# TEXTAUSZUG
☆ ☆ ☆
Ein besonders schöner Jingle, in seiner Länge und Vielgestaltigkeit beinahe die Karikatur eines Jingles, ist die Erkennungsmelodie der euro-scene, die der Moderator uns daher auch mit Vergnügen wiederholt vorgeführt hat.
Für mich persönlich jedoch hat das Festival nicht mit einer Tonstörung begonnen, sondern mit einer Sitzstörung. Und vielleicht wäre dies auch die treffendere Überschrift gewesen für dieses Festival in dem das alte Thema der Avantgarde, den Zuschauer durch „Deplatzierung“ zu einer anderen Rezeptionshaltung zu erziehen, auf verschiedene Weise durchgespielt worden ist. Man denke an die Performance von EIO – übrigens die in meinem Falle einzig erfolgreiche Tonstörung, nach zwanzig Minuten war ich vom Küchenradiogeplärr und dem Aktivismus der Freizeitperformer so mürbe, dass ich aufgeben musste – bei der die Zuschauer sich förmlich darum rissen, die Arbeitshandschuhe überzustreifen. Was vielleicht auch damit zu tun hat, dass in Vergessenheit geraten ist, dass auch die Rezeption von Kunstwerken Arbeit ist. Man erinnere sich an Hector Berlioz der als Zuschauer der opéra ballet Orphée von Gluck so laut ins Schluchzen ausbrach, dass sein Nachbar ihn zur Raison zu rufen versuchte und er diesem entgegnete: Mein Herr, sehen sie nicht, dass ich arbeite?
☆ ☆ ☆
# BEREITGESTELLTE DATEN
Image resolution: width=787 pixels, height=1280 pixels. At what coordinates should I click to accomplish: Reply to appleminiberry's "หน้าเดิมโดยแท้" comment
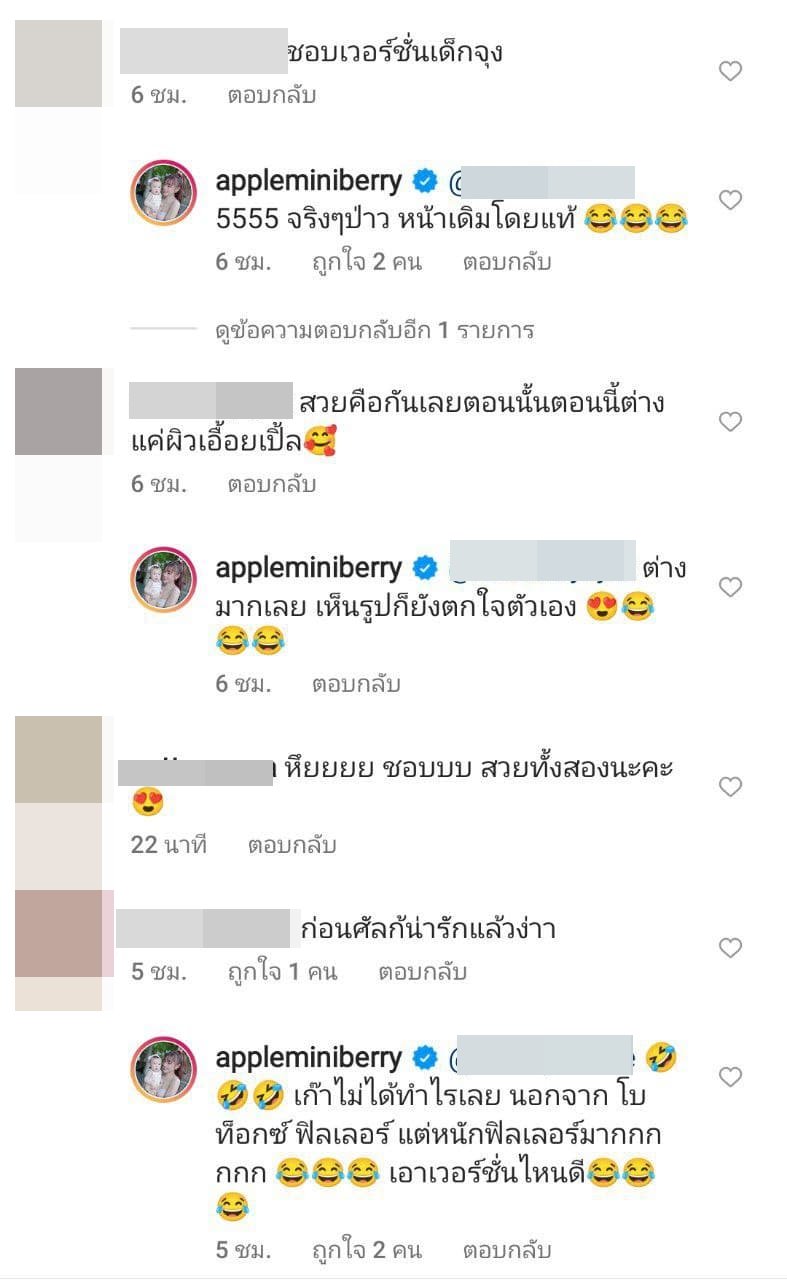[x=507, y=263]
☆ ☆ ☆
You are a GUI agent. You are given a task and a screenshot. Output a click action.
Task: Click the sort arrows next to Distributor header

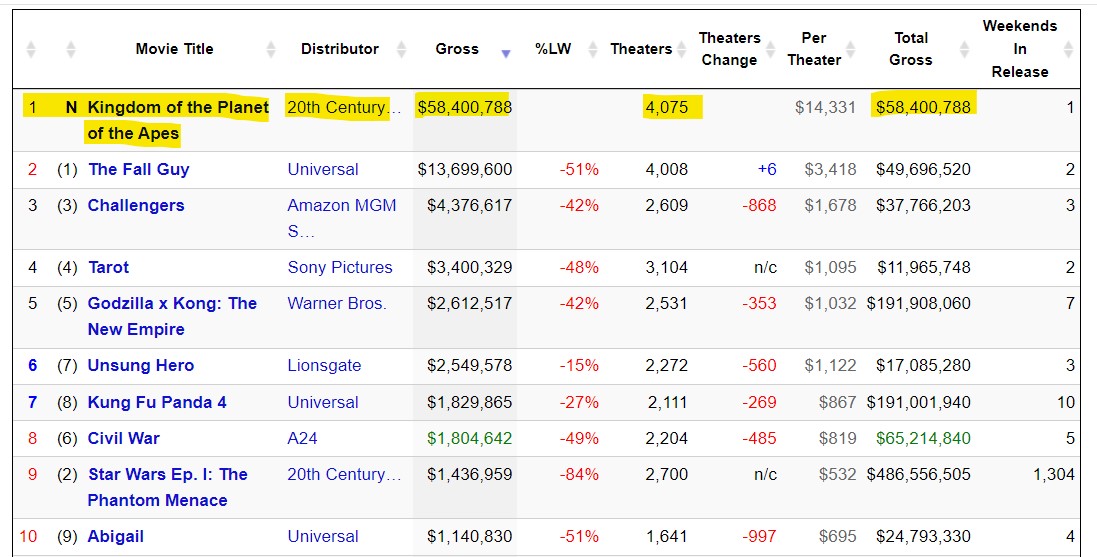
☆ ☆ ☆
# AUFGABE
Schreiben Sie aus dem Festivalbericht alles von „Ein besonders schöner“ bis hinab zu „wiederholt vorgeführt hat.“ wortgetreu ab.

# LÖSUNG
Ein besonders schöner Jingle, in seiner Länge und Vielgestaltigkeit beinahe die Karikatur eines Jingles, ist die Erkennungsmelodie der euro-scene, die der Moderator uns daher auch mit Vergnügen wiederholt vorgeführt hat.